## Consigne 1
Répondez aux questions suivantes à partir de l'entretien avec François Bayrou.
(a) De quelle émission François Bayrou était-il l'invité politique ce vendredi matin ?
(b) Quel grand événement rend plus urgents, selon lui, les risques de blocage du pays ?
(c) Quels deux responsables ont, d'après lui, indiqué qu'il fallait songer à réécrire ?
## Consigne 2
Reprenez l'entretien avec François Bayrou après sa dernière réponse et poursuivez-le dans le même registre.

## Extrait retenu
"Cette pratique du pouvoir conduit inéluctablement au blocage"

François Bayrou était, ce vendredi matin, l'invité politique de la matinale de France Info. Le président du MoDem a réaffirmé la nécessité de réformer les institutions du pays. Selon le Maire de Pau, "nos institutions conduisent inéluctablement à des affrontements".

Bonjour François Bayrou, vous avez de l’essence chez vous à Pau?

Oui, pour l’instant, mais comme partout on a connu des files d’attentes dans les stations parce qu’il y a de l’inquiétude autour de la situation sociale du pays. Cette inquiétude n’est pas prête de se calmer.

Les jours se suivent et se ressemblent, des interpellations, des policiers bléssés, un cégétiste renversé sur un barage hier à Fos sur Mer, dans la rue du monde toujours mais pas plus que d’habitude, le gouvernement peut-il parier sur l’essoufflement du mouvement?

Il y a deux questions que tout le monde voit bien, la première c’est une question de grande urgence : ce sont les risques de blocage du pays, surtout à l’approche de ce grand évènement que les autorités françaises ont voulu c’est à dire l’organisation de l’Euro de football en France. Cet évènement va braquer sur notre pays les yeux de l’ensemble de nos voisins européens et peut être encore plus largement, au-delà de nos frontières. Pour l’instant, on n'aperçoit pas de sortie parce que toute sortie qui serait offerte, serait une sortie en direction de la CGT et cela veut dire que le gouvernement abandonnerait ses positions et ses alliés de la CFDT.

Donc on ne retire pas la loi, on ne réécrit pas l’article 2?

C’est là où nous sommes aujourd’hui. Vous avez entendu hier des couacs très importants à l’intérieur du gouvernement et de la majorité avec le Président du groupe socialiste, d’un côté, le Ministre des finances, de l’autre, qui indiquait qu’il fallait songer à réécrire, ce qui aurait été un désaveu du Premier Ministre. C'est évidemment le signe, je crois, du départ inéluctable du Premier Ministre.

C’est le constat politique mais vous prônez quoi?

Il y a une deuxième chose : c’est l’interrogation autour de la manière dont on gouverne le pays. Tout le monde voit bien que cela ne peut pas durer ainsi. Cette pratique du pouvoir conduit inéluctablement au blocage, tout le monde voit bien que cela ne peut pas fonctionner.

## Matériel fourni

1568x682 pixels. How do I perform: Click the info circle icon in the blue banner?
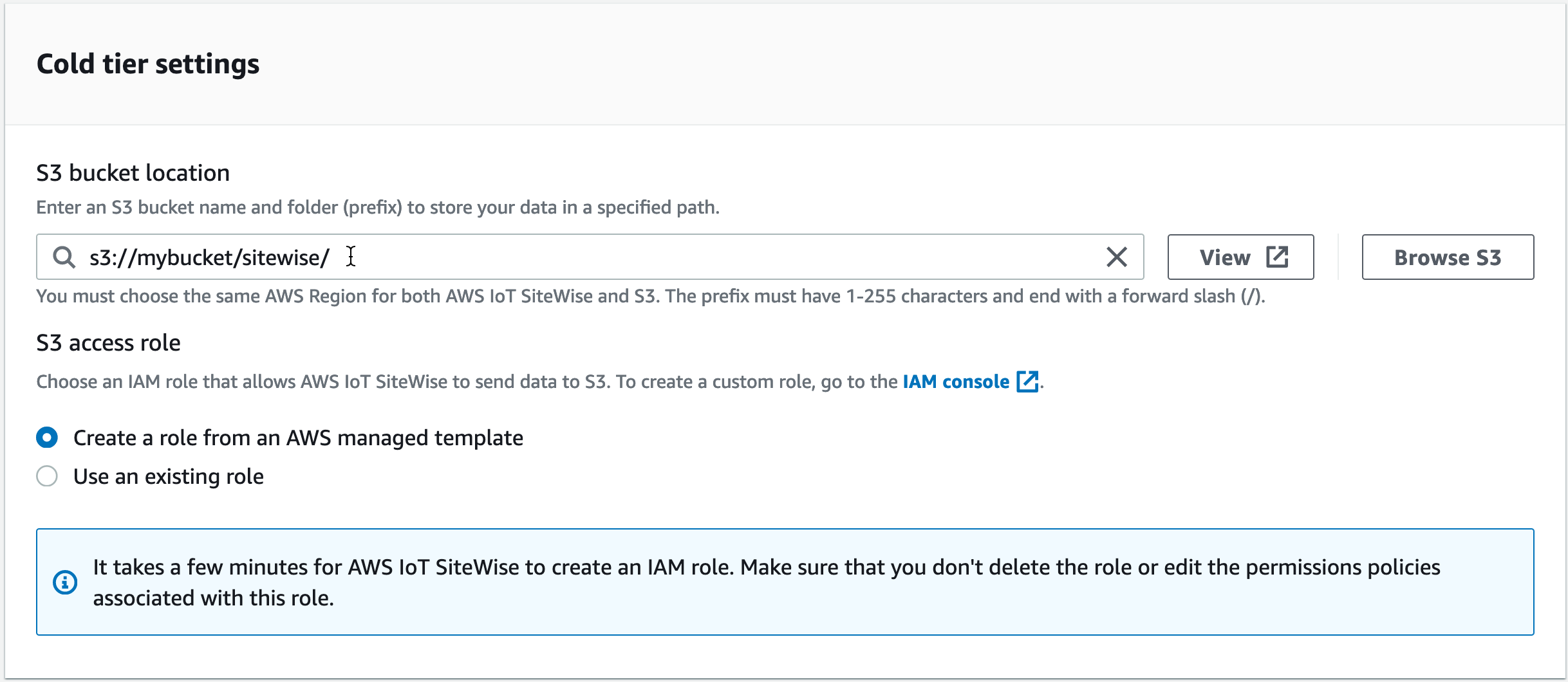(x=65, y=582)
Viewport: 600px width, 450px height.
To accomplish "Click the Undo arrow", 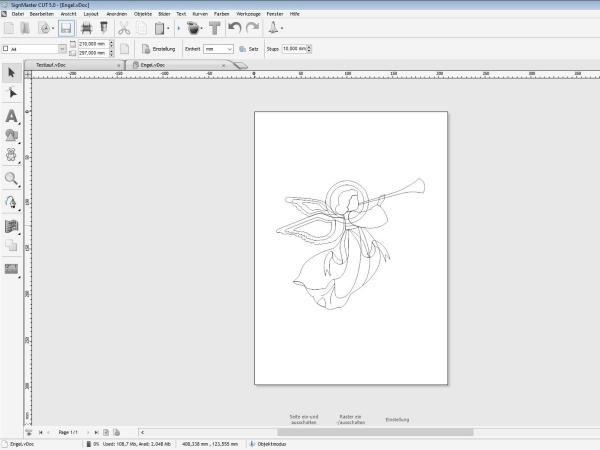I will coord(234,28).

## Réponse attendue 1
(a) De la matinale de France Info.
(b) L'organisation de l'Euro de football en France.
(c) Le Président du groupe socialiste et le Ministre des finances.

## Réponse attendue 2
Ceux sont des propos généraux, mais là, à court terme, on réécrit l’article 2, on retire la loi, quelle solution prônez-vous? 

Je pense que le gouvernement ne peut pas faire autrement que de résister sur le texte qu’il a lui même proposé. Pour autant, on n'aperçoit pas de sortie de crise sans qu’il n'y ait de recul. C’est le dilemme dans lequel le gouvernement s’est enfermé, la pratique du pouvoir s’est enfermée. 

C’est le grand paradoxe du quinquennat, fracture syndicale, une CGT anti-hollande alors que le Président est obsédé, on le sait, par la question du dialogue social. On est loin du dialogue social?

On en est très loin! On est très loin de tous les dialogues, pas seulement du dialogue social mais du dialogue politique qui, dans une démocratie, devrait permettre à tous les grands courants de réfléchir ensemble aux ententes qu’ils devraient trouver pour réformer le pays. Il faut comprendre que nous sommes le seul des pays continentaux européens dans lequel aucun accord ne se trouve possible, même s'il y a sur le fond des rencontres. Vous voyez bien qu’entre le texte qui avait été présenté par le gouvernement et ce que disait une partie de l’opposition, disons entre les réformistes, il y avait des accords et des rencontres possibles.  Cependant, il n’y aucun dialogue, aucune prise en compte, aucun respect réciproque et nos institutions conduisent inéluctablement à des affrontements. Ce n’est pas récent, ça dure depuis longtemps.

L’option du référendum est-elle absurde pour sortir de la crise? 

Je ne crois pas que le Président de la République se risque à un référendum aujourd’hui. Ce qu'il y a de plus vraisemblable, c’est que l’on cherche un compromis qui nous mène vers une porte de sortie. Cette porte de sortie conduirait inéluctablement à la démission du gouvernement et de Manuel Valls. Je crois que c’est ça le problème qui se pose.

Et l’option médiateur qu’on entend ici et là est-elle absurde ?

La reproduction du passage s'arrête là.